Und so gibt es allenthalben warme Worte und viel Programm, derweil andere Früchte dieses Epochenwechsels einem den kalten Scheiß auf die Stirn treiben. Im Deutschen Theater kommt ein Stoff auf die Bühne, der aus der Zeit stammt, als die DDR noch gut werden wollte: „Franziska Linkerhand“ ist der nachgelassene Roman der früh verstorbenen Brigitte Reimann, der 1974 erschien. Es geht um eine junge Architektin, die in den Jahren nach dem Mauerbau ganz buchstäblich den Sozialismus mit aufbaut, sich an den Verhältnissen reibt, lebt, hofft und liebt (Deutsches Thea­ter: „Franziska Linkerhand“, ab 2. 11., 19 Uhr).

Schon seit dem 15. Oktober läuft in den Sophiensaelen die Reihe „Das Ost-West-Ding“, die in Performances, Tanz, Theater und Diskurs in diesem Jubiläumsherbst dreißig Jahre „Ost-Erfahrung“ untersucht. Aktuell ist das Projekt „Ansteuerung von Söstweuschland“ zu sehen, für die Peggy Mädler und Daniela Dröscher inspiriert von Maxie Wanders berühmtem Buch „Guten Morgen, Du Schöne“ mit Berliner Frauen unterschiedlicher Herkunft gesprochen haben. Die Ergebnisse ihrer Recherchen haben sie zu einer audiovisuellen Rauminstallation aus Alltagsperspektive verarbeitet.
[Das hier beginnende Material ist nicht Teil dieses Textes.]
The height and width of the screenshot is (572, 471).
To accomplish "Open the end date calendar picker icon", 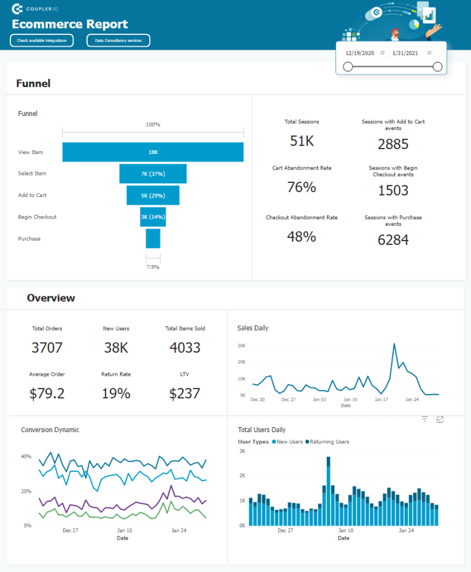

Am 1. 11. findet eine Ost-West-Gala mit Reden, Statements, Utopischem und Kritischem von prominenten Gästen statt, darunter die Schriftstellerin Annett Gröschner, die Dramatikerin Nele Stuhler und Performer*in Tucké Royale (Sophiensaele: „Das Ost-West-Ding“.

Im Maxim Gorki Theater setzt die Regisseurin Yael Ronen zu ihrer neuen Tiefbohrung an den Verhältnissen an. Diesmal geht es um die Hexenverfolgung in Europa, der in drei Jahrhunderten mindestens 60.000 Frauen zum Opfer fielen, denen auf der Basis fadenscheiniger Anklagen fadenscheinige Prozesse gemacht wurden, bevor sie gefoltert und verbrannt wurden. So wurde das Patriarchat durchgesetzt, sagt manche Feministin. Und auch Yael Ronen und ihr Ensemble träumen von „Rewitching Europe“ und dem damit einhergehenden „zeitnahen Untergang des Patriarchats“ (Gorki Theater: „Rewitching Europe“, Premiere 1. 11., 20 Uhr).